1. L’absence de liens de parenté.

Les anciens romains, comme de nombreux peuples finalement, attachaient une grande importance au tabou de l’inceste. Le mariage et les relations sexuelles ne devaient pas intervenir entre des personnes ayant un lien de parenté étroit.

Le terme incestus était d’ailleurs très large, car il englobait tout ce qui est impur, contraire à la chasteté. Progressivement, son sens s’est réduit à l’inceste, summum de l’impureté. Néanmoins, pendant longtemps le jus civile n’a renfermé aucune disposition précise contre l’inceste. Il était prohibé, non pas par des règles juridiques à proprement parler, mais par des règles religieuses, le fas (ensemble de règles juridiques émanant des dieux). La réprobation venait également des mores, les mœurs, ce qui signifie que les infractions n’étaient au fond réprimées que sur le plan religieux ou moral. Le censeur, magistrat chargé du contrôle des mœurs, frappait d’infamie les citoyens pratiquant l’inceste. Ces personnes étaient dégradées, privées de leurs droits civiques.

L’absence de règles proprement juridiques laissait planer une incertitude juridique sur l’inceste. On ne peut déterminer le degré de parenté à partir duquel les relations étaient permises. C’est pourquoi les historiens pensent qu’il s’étendait à l’infini en ligne directe mais également en ligne collatérale ; mais cela semble difficile à respecter dans une cité de la taille de Rome à l’époque. C’est pourquoi en réalité, cette règle s’étend tant que le degré de parenté était connu.
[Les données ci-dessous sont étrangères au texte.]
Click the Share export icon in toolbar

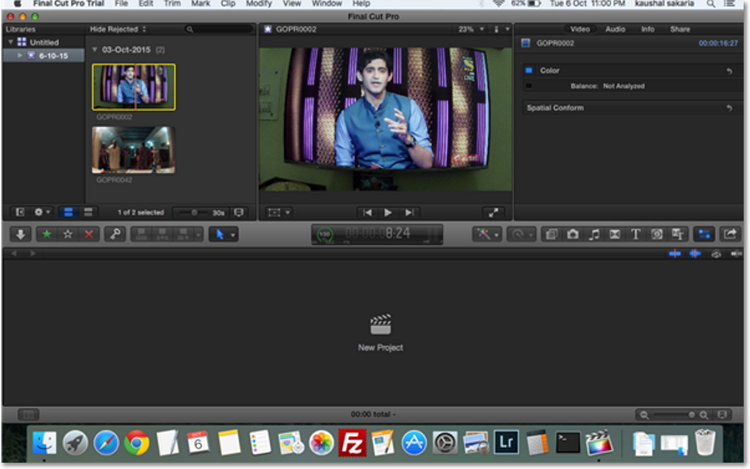pos(730,233)
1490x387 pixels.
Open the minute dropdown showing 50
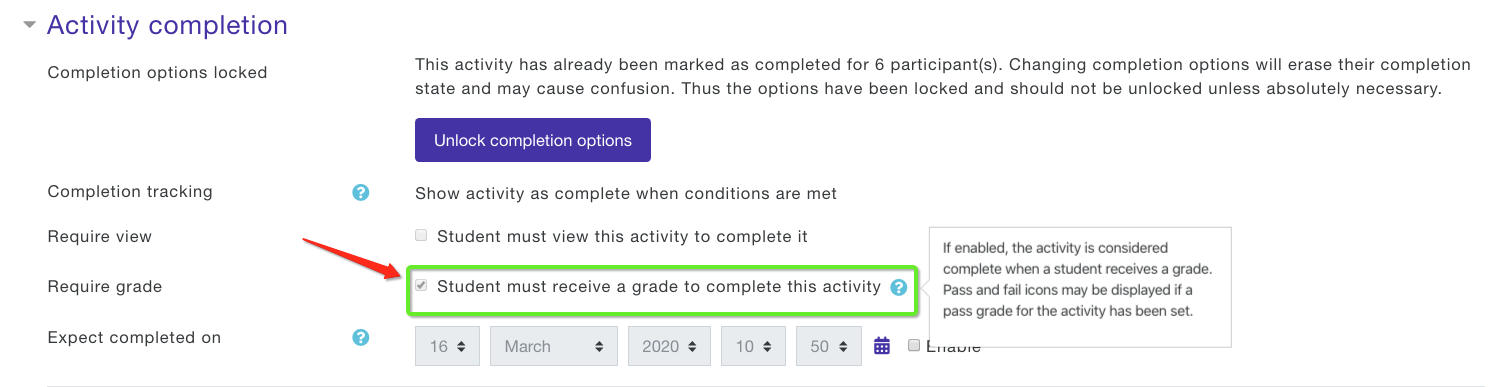pyautogui.click(x=829, y=346)
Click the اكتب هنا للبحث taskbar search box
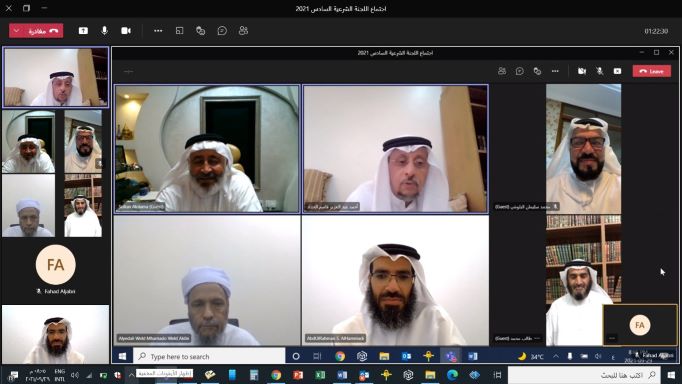Viewport: 682px width, 384px height. [x=584, y=375]
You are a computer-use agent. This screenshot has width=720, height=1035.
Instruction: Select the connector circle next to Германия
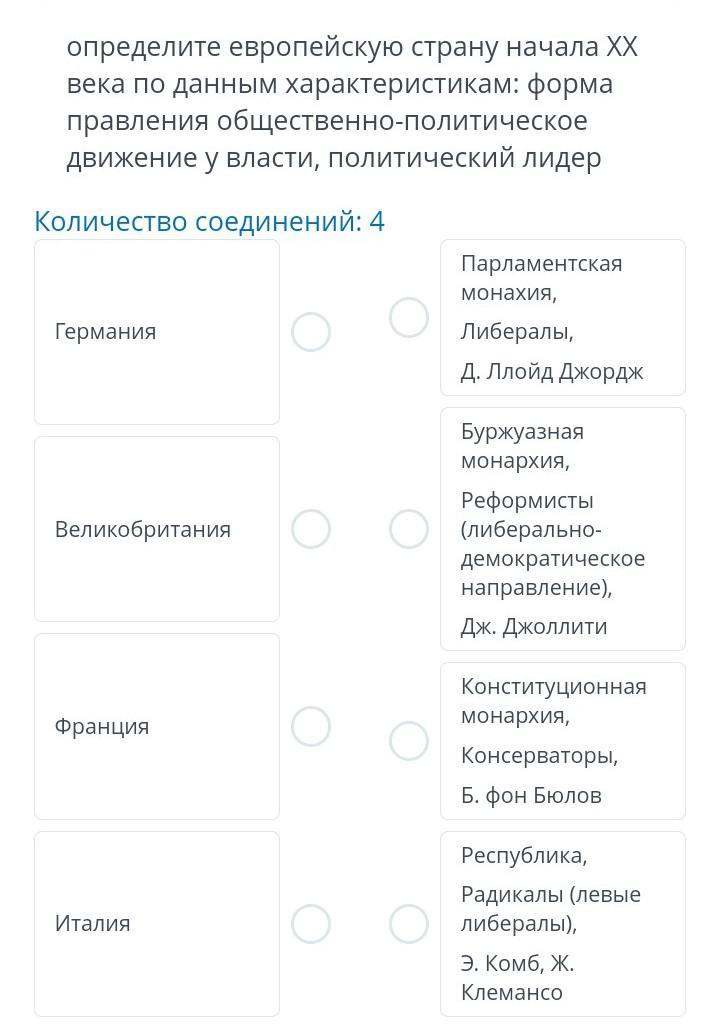point(311,332)
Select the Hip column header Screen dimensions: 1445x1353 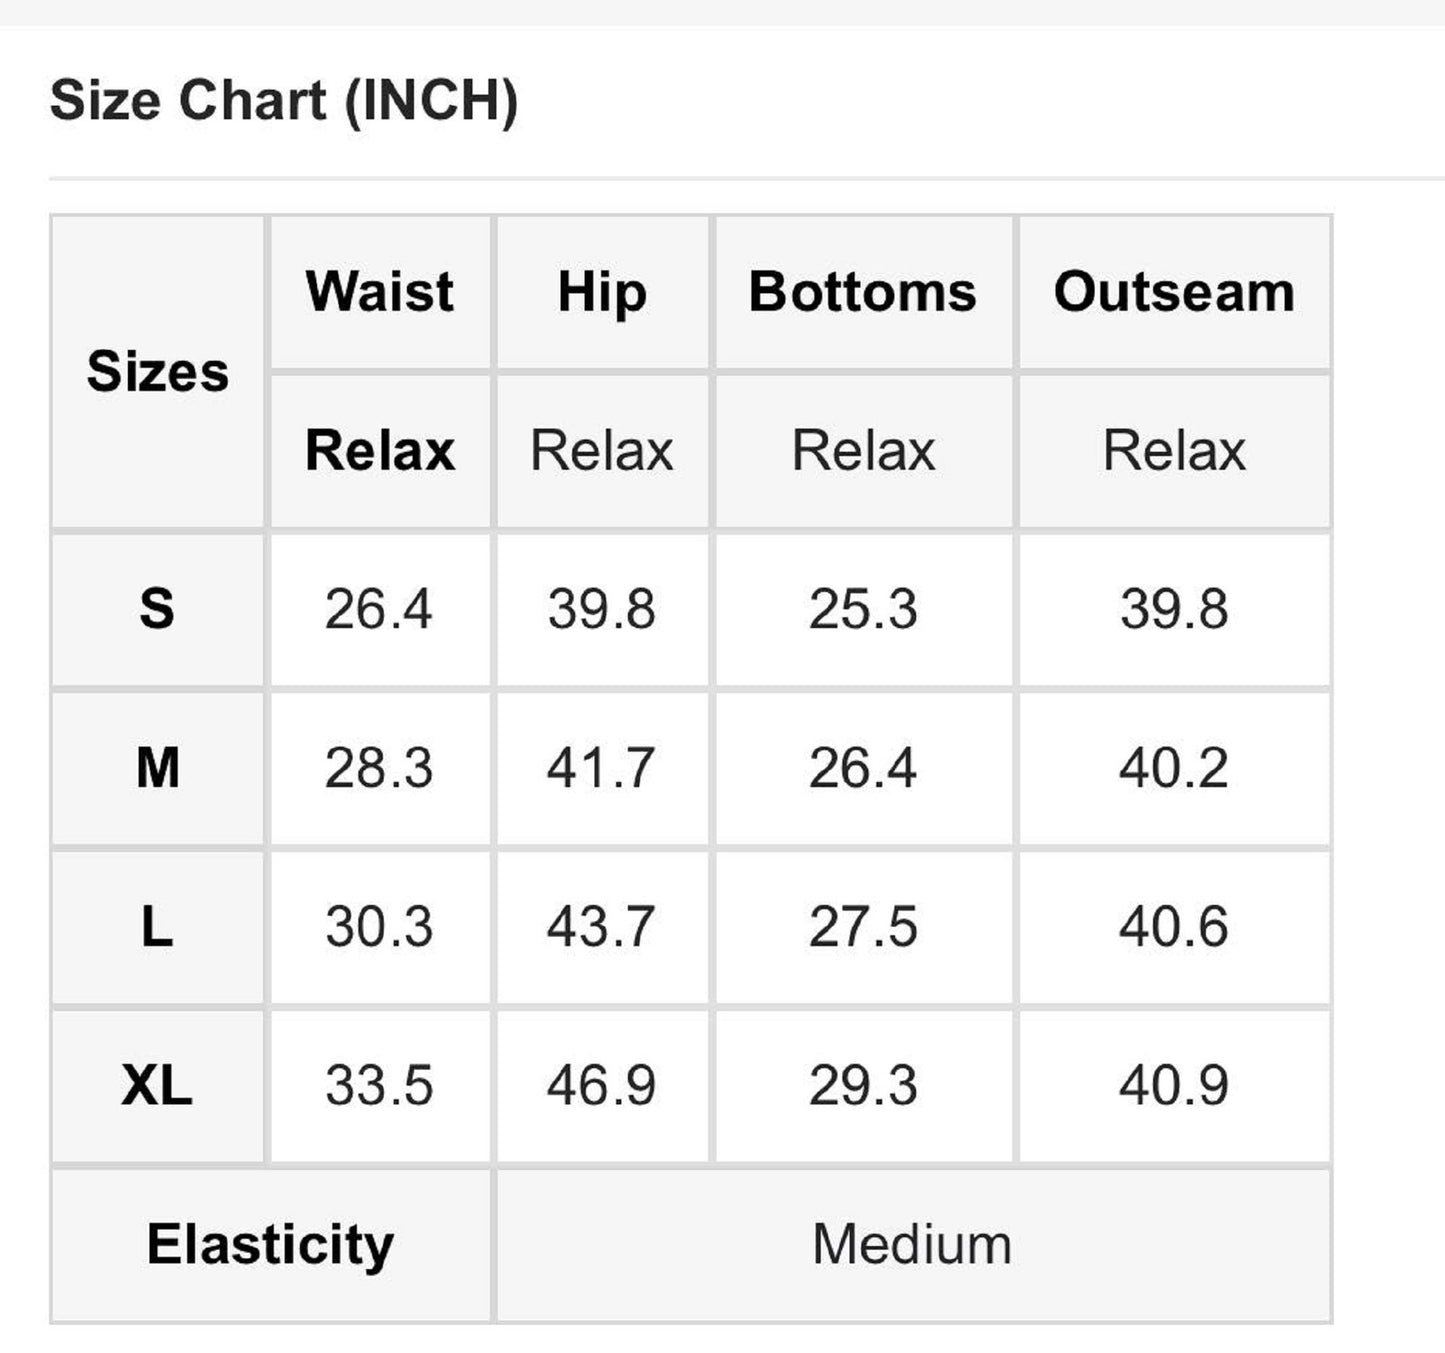[x=602, y=292]

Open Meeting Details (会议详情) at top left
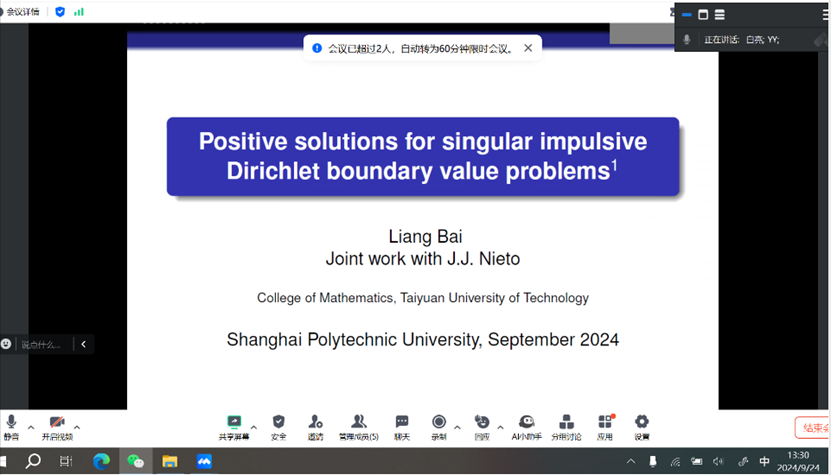pyautogui.click(x=24, y=12)
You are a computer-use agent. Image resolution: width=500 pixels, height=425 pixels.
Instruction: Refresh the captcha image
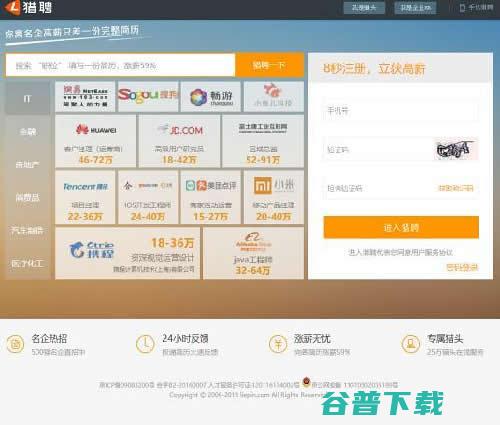(x=456, y=149)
Les idées ont évolué, le tabou de l’inceste a perdu de sa force et il est certain que dans les derniers siècles de la République on a permis le mariage entre parents collatéraux tant que le degré de parenté n’était pas trop proche. Au cours du IIème siècle avant Jésus-Christ par exemple, par l’effet des conquêtes ayant permis une évolution des mœurs, ont commencés à se répandre à Rome des mariages entre parents proches, au sixième, cinquième et quatrième degrés (entre cousins germains). De tels mariages entre cousins semblent même avoir été fréquent et avoir répondu à une certaine volonté politique des grandes familles de l’aristocratie romaine.

C’est seulement sous l’Empire que le droit va commencer à s’occuper, de deux manières différentes, de la question de la prohibition des mariages pour parenté.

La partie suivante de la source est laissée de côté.